The Gambia's longtime opposition United Democratic Party (UDP) has won an absolute majority in parliament in the West African country’s first general elections after the ouster of President Yahya Jammeh.
The UDP easily defeated Jammeh’s Alliance for Patriotic Reorientation and Construction (APRC) party, results announced on Friday showed.
Independent Electoral Commission chairman Alieu Momar Njie declared at the commission headquarters on Friday that “UDP won 31 seats; APRC won five seats" in the 58-seat parliament.
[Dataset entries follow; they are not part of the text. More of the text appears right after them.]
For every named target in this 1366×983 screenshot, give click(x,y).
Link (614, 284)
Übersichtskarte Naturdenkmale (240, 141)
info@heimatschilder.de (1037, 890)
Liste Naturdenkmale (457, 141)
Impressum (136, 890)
The APRC had 48 seats before.
Fifty-three seats are chosen by vote and five seats are to be appointed by President Adama Barrow.
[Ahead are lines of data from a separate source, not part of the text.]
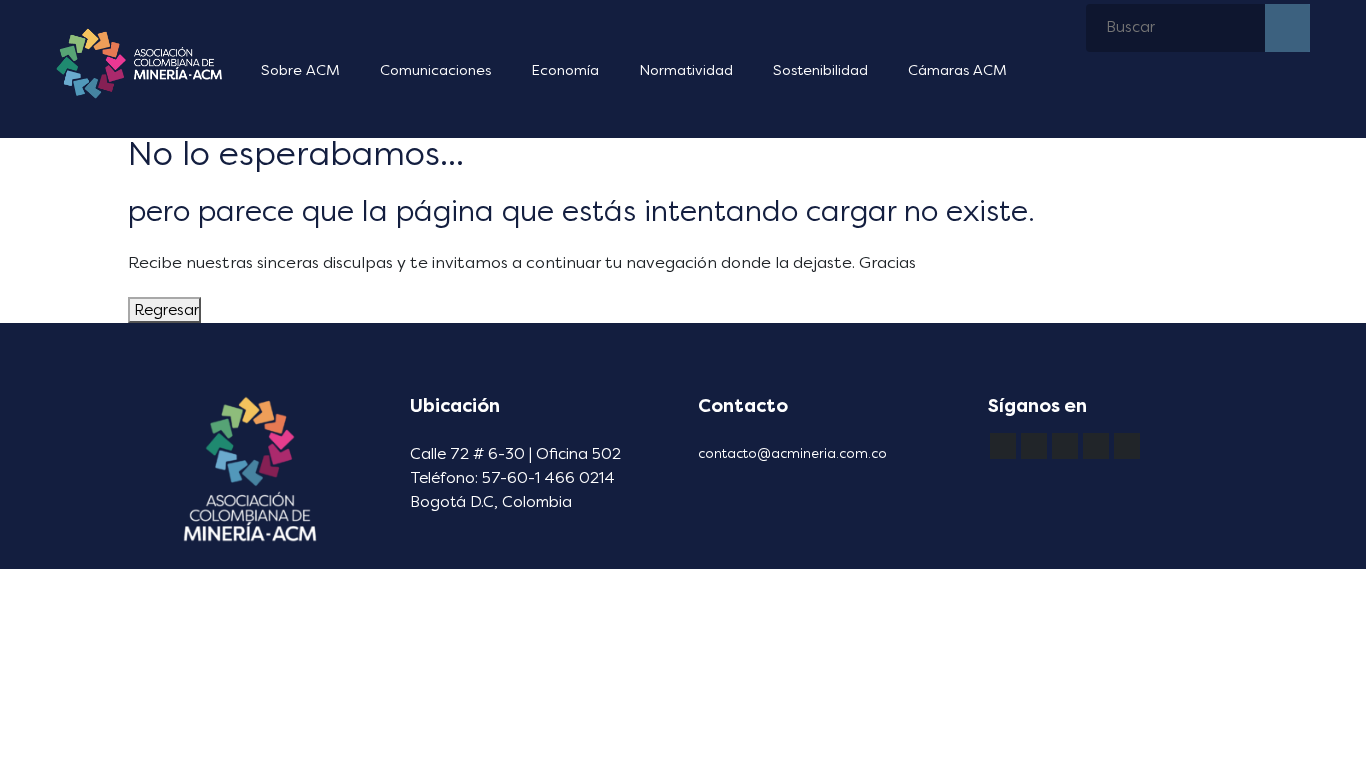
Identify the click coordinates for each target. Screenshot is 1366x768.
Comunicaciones (435, 70)
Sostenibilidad (820, 70)
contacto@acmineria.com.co (792, 453)
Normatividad (686, 70)
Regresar (164, 310)
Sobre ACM (300, 70)
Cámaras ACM (957, 70)
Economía (565, 70)
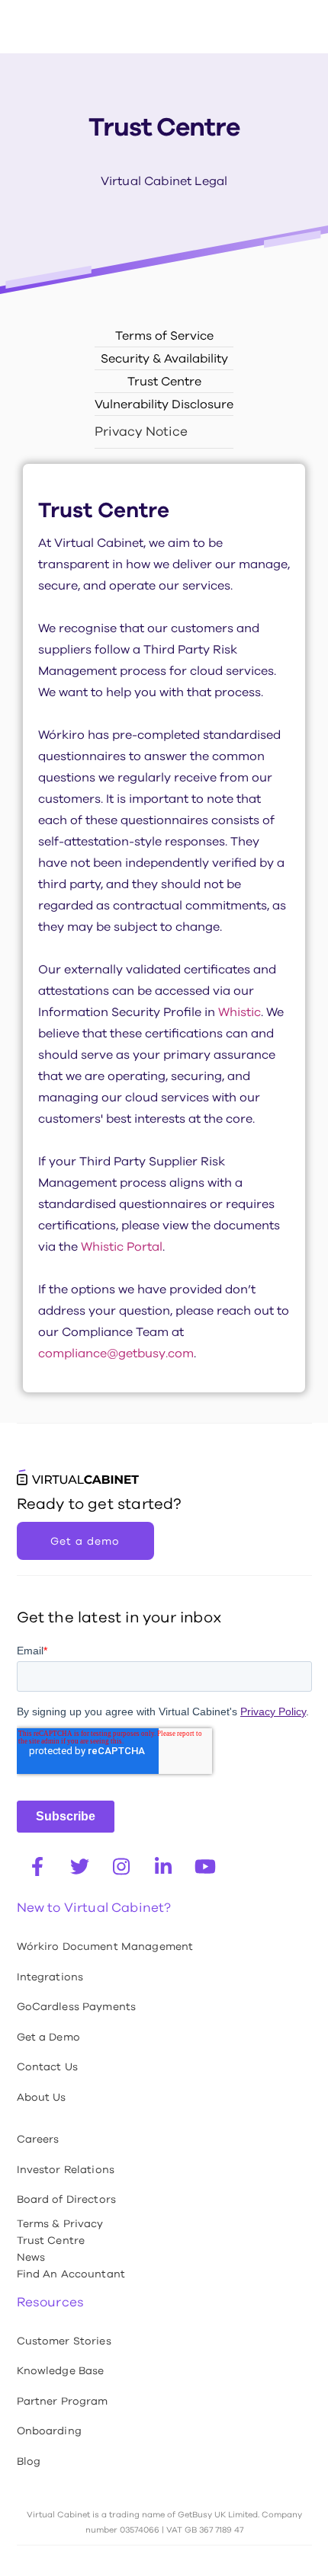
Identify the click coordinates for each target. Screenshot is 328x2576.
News (31, 2257)
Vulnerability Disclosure (164, 404)
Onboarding (49, 2430)
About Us (41, 2097)
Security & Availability (164, 358)
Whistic (239, 1012)
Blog (29, 2461)
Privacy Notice (141, 431)
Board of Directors (67, 2199)
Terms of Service (164, 335)
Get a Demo (48, 2037)
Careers (38, 2139)
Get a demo (85, 1541)
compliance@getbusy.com (116, 1353)
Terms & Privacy (60, 2223)
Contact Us (47, 2066)
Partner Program (62, 2401)
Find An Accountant (71, 2274)
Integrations (50, 1976)
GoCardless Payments (77, 2006)
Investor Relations (66, 2169)
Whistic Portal (121, 1246)
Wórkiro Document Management (105, 1946)
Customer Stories (64, 2341)
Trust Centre (164, 381)
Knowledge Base (61, 2370)
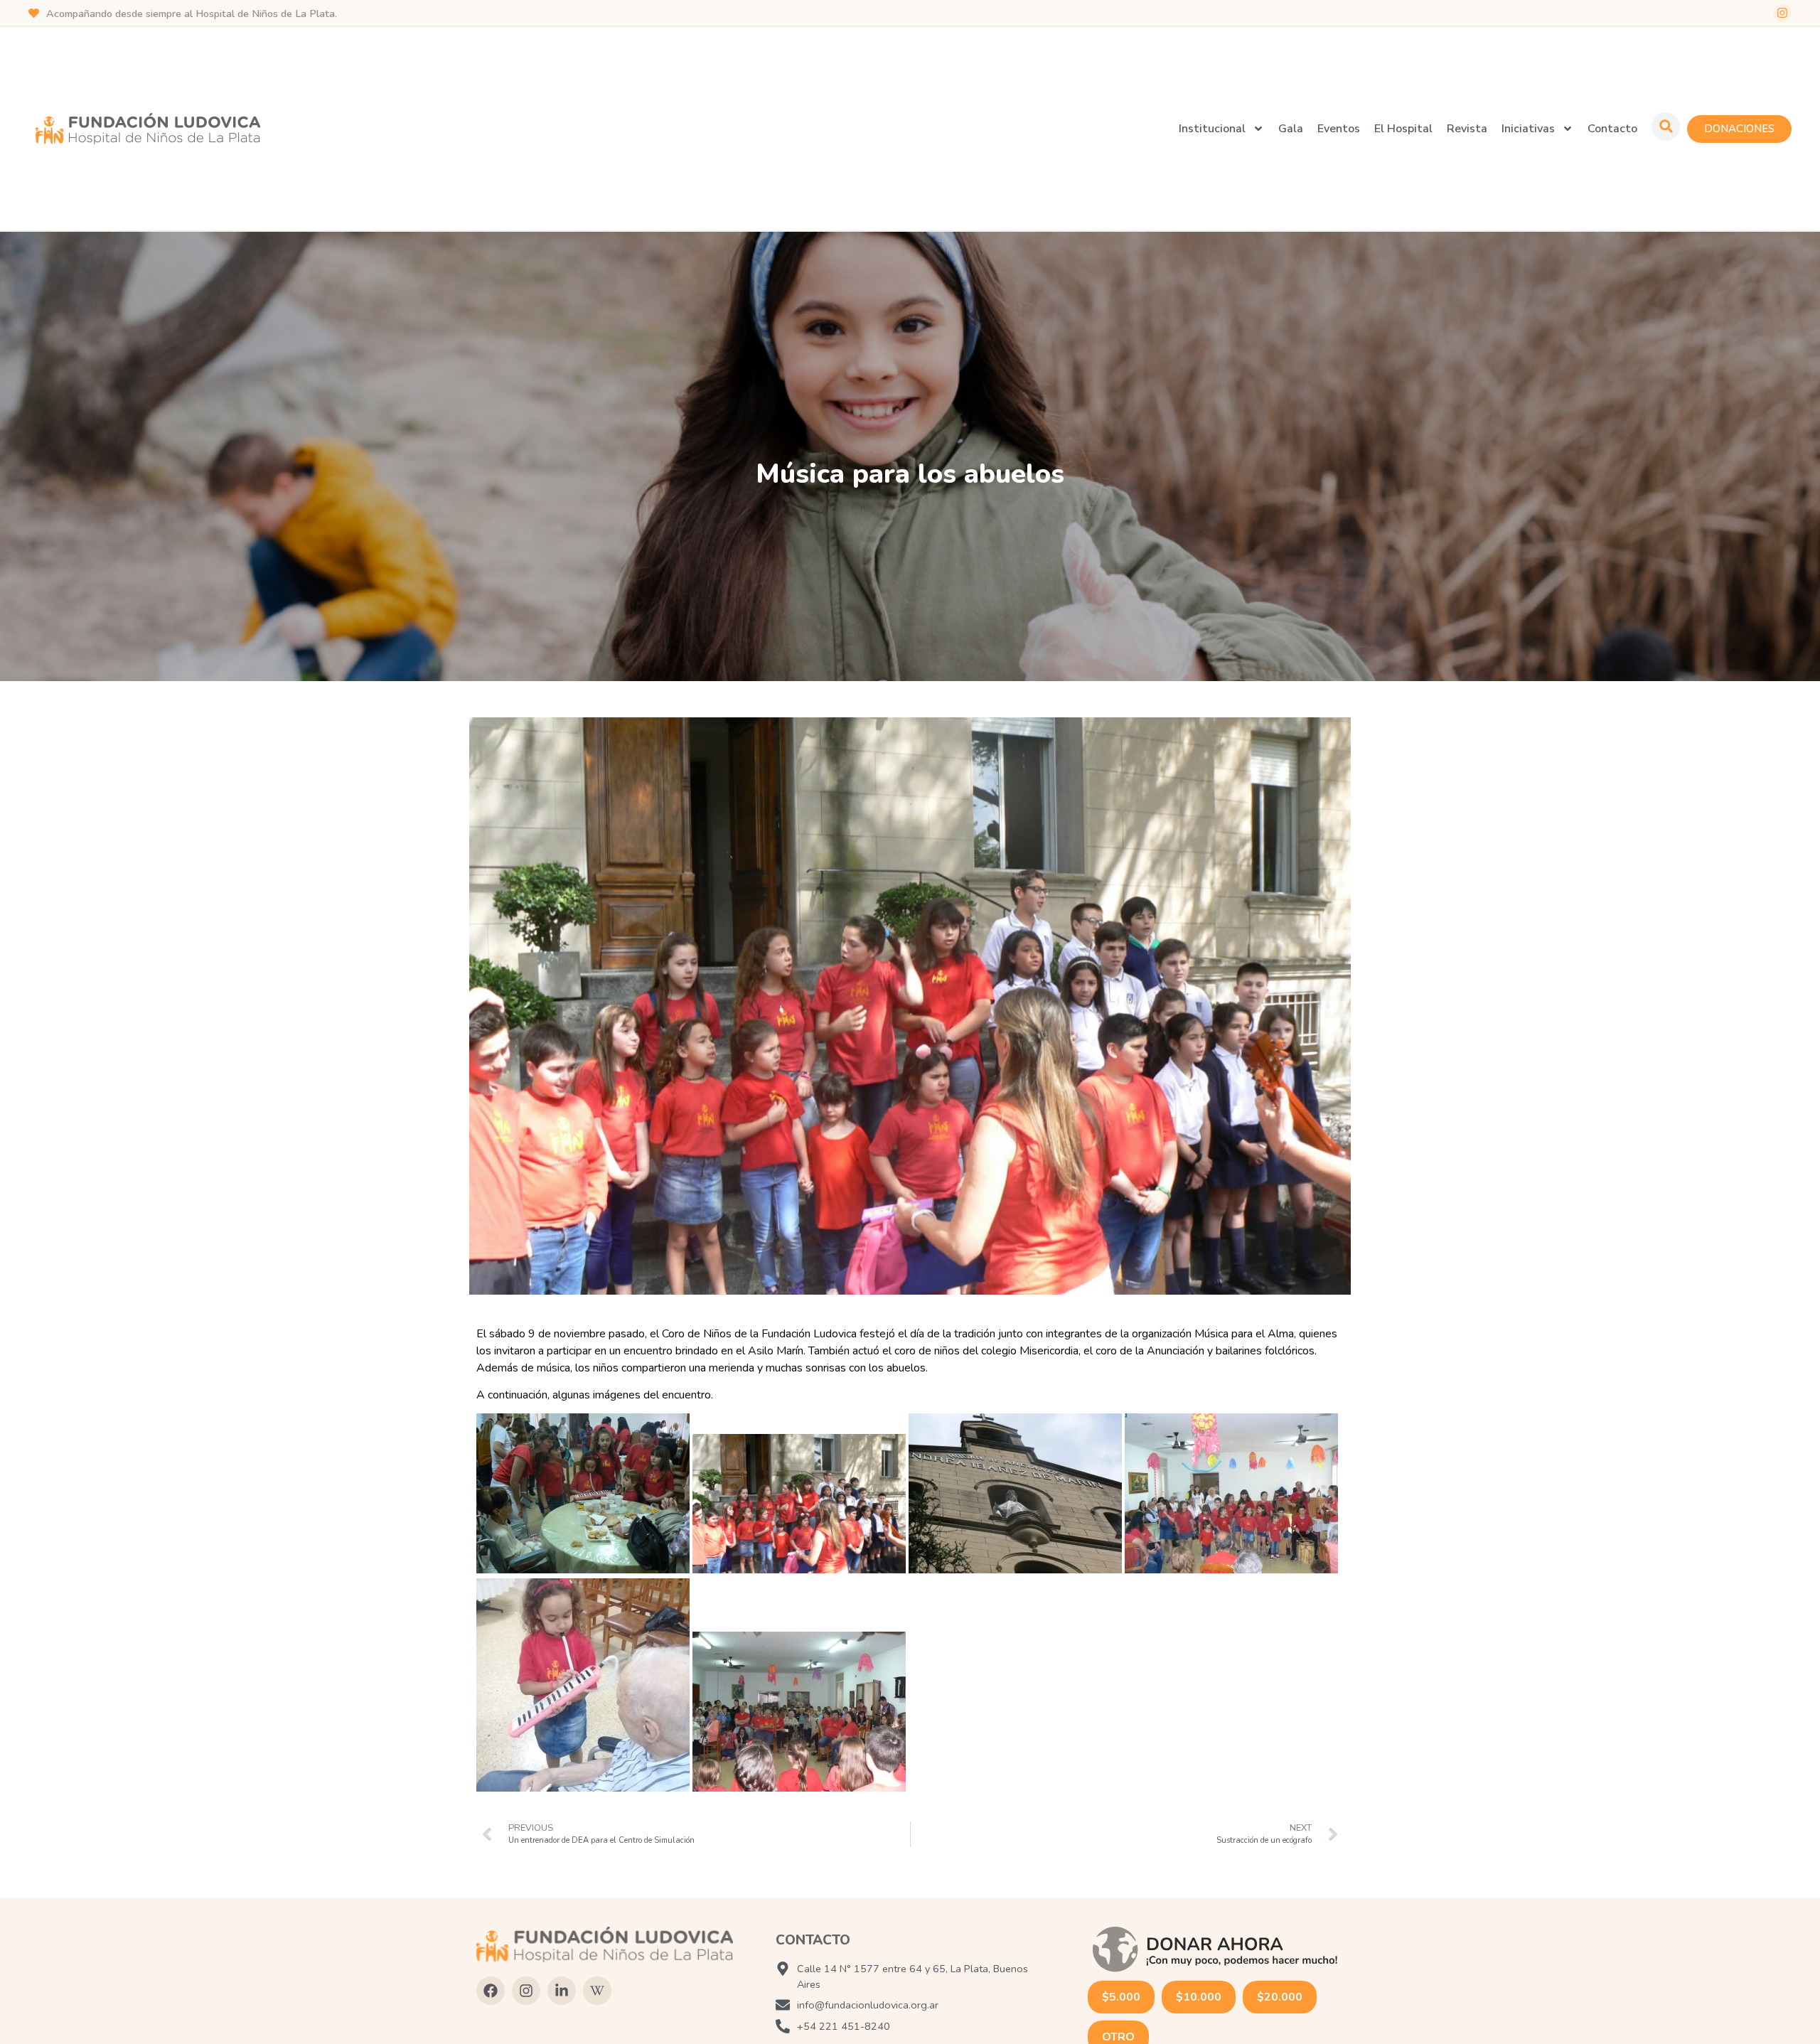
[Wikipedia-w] (597, 1990)
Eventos (1338, 129)
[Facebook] (490, 1990)
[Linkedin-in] (561, 1990)
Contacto (1612, 129)
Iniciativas (1528, 129)
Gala (1290, 129)
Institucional (1212, 129)
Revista (1467, 129)
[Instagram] (1782, 13)
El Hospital (1403, 129)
UDP leader Ousainou Darboe is a personal friend and longtime ally of the president.
Barrow, who won the December 2016 presidential race, was a former UDP treasurer who resigned to run as the candidate of an unprecedented opposition coalition that eventually set aside the country's longtime ruler Jammeh, whose party lost popularity after his ouster.
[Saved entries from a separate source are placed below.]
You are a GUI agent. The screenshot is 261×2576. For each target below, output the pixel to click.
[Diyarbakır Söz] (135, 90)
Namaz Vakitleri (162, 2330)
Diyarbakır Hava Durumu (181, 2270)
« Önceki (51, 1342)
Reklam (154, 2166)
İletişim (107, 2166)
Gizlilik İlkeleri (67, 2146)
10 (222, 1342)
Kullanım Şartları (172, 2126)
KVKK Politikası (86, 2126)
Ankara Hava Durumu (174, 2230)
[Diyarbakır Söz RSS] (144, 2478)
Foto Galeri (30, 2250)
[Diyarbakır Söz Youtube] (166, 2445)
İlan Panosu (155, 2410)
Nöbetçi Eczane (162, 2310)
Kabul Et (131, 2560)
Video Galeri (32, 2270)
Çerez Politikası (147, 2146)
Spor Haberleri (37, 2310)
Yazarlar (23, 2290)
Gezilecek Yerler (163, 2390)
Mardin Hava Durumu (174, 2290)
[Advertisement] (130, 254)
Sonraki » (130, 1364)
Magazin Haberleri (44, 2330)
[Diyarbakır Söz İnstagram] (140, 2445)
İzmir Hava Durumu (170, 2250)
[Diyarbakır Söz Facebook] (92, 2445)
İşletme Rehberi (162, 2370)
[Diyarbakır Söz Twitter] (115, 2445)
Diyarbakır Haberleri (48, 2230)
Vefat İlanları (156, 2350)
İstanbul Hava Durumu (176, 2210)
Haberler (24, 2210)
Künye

Jammeh had initially refused to step down, claiming electoral irregularities. However, he agreed to step down after mediation efforts by West African leaders and the threat of military intervention forced him to reconsider his available options.
On January 21, the Gambia’s former leader finally conceded defeat in the election, paving the way for a peaceful transition of power to President Barrow, who returned home from neighboring Senegal, where he had been inaugurated earlier in the week.
Jammeh, who had taken power in a 1994 coup, sought amnesty and safe passage out of the Gambia and the recognition of his political party. He then departed for exile in Equatorial Guinea.
During Jammeh’s reign, his government was accused of harsh treatment of opponents.